Because the loan is short-term, any lender will expect a clear, realistic exit strategy: how you intend to repay. That usually means refinancing onto a longer-term mortgage, selling the property, or completing works and letting it out. A credible exit is central to the lending decision.
How do you finance a property bought at auction within the 28-day deadline?
Bridging finance is built for short timelines, and credit-backed decisions can be made in hours rather than weeks. With assessment based on the purchase price and a manual valuation often not required, the steps that usually slow a purchase down are reduced. Deadlines become manageable because bridging loans are designed for it.
However, not every bridging loan is the same. Typical bridging completions sat at around 6 weeks across 2025, while your auction lot is likely to need to complete in 28 days. This means the choice of lender and product is important, and a broker or advisor can help to identify the most appropriate options.
Auction bridging is more flexible on the borrower profile than many buyers expect. It can be available across residential investment, mixed-use and commercial property in England, Wales and Scotland, and lenders in this space often work with overseas borrowers, those with adverse credit, and first-time investors. Lakeshield can provide early indicative terms before the auction and credit-backed decisions within hours after a full application is submitted. This makes bidding with confidence realistic rather than aspirational.

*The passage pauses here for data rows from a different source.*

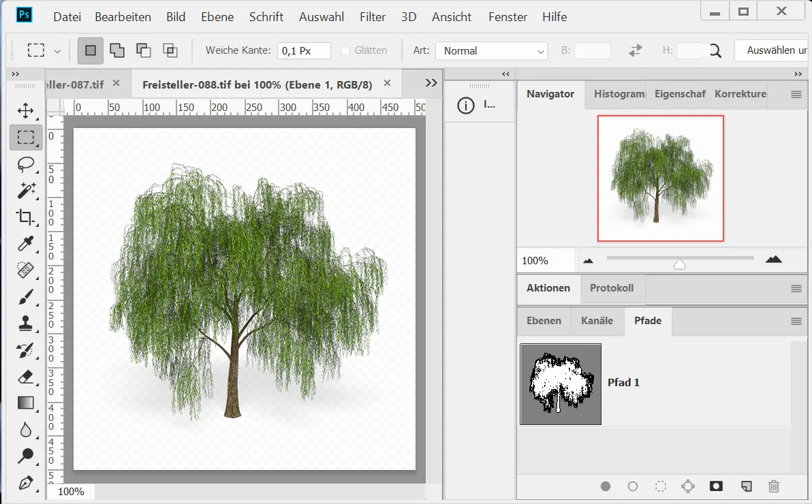The height and width of the screenshot is (504, 812).
Task: Open the Filter menu
Action: click(x=373, y=17)
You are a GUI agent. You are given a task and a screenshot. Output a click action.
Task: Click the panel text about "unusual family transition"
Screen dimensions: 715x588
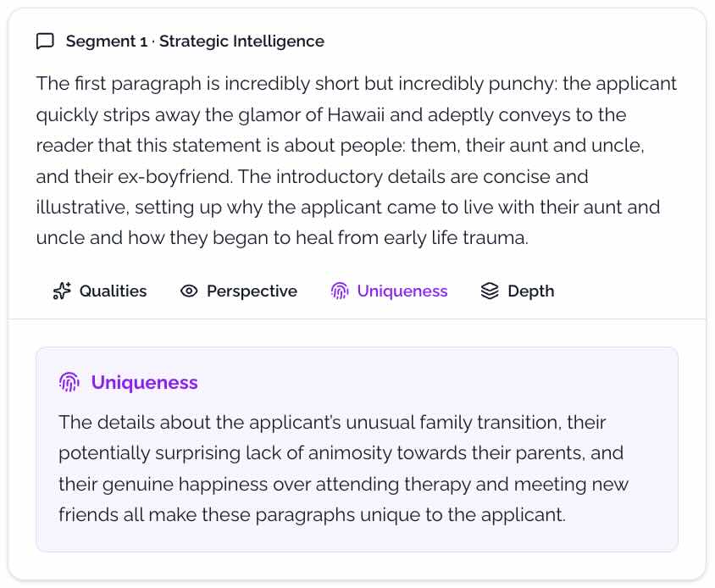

We have a specific Auction bridging finance product, designed to meet funding deadlines. This is a broad product, which will cover almost any property auction purchase you might make. Our approach to valuations is what ensures speed: for residential purchases, no manual valuation is needed up to 70% loan-to-value (LTV, the loan amount as a percentage of property value); for commercial, up to 55%. Above those levels, a manual valuation may be needed.
We also have an even faster product available. For an eligible residential investment purchase in England or Wales, Lakeshield’s 7-day residential bridging can complete in 7 days from the legal cost undertaking to completion. That is a distinct, faster route for qualifying residential lots, separate from the broader auction bridging product.
What to have in place before you bid.
Preparation is what turns a tight deadline into a routine completion. Before you raise your paddle, aim to have the following ready:
Your deposit and funds to cover the LTV gap. Lending can reach up to 75% LTV on residential and up to 70% on commercial. This means you need funds for the deposit and to cover the balance between the loan and the purchase price.
An exit strategy. Know how the bridging loan will be repaid: refinance, sale or any other viable option.
KYC basics. Identity and source-of-funds information, so required know-your-customer checks do not hold things up with your chosen lender.
Due diligence. Review the legal pack carefully before bidding, so you understand exactly what you are committing to. We have a guide about property auction legal packs, with more information about this important step.
Indicative terms. Obtain indicative terms from a lender before the auction, so you can bid with confidence. While this is not a requirement to successfully obtain bridging finance before your auction payment deadline, if you can arrange indicative funding terms before the auction, you bid knowing roughly what you can borrow and on what basis.
Before you bid: the takeaway.
The auction model rewards buyers who are ready. The hammer falling is the start of a fixed deadline you have already committed to, but it does not have to be the start of your funding search; you can identify your lender and even obtain indicative terms beforehand.
Plan your exit strategy, confirm your deposit, get your KYC information in order, and read the legal pack before the lot comes up. Do that, and the auction funding deadline will feel far easier to meet.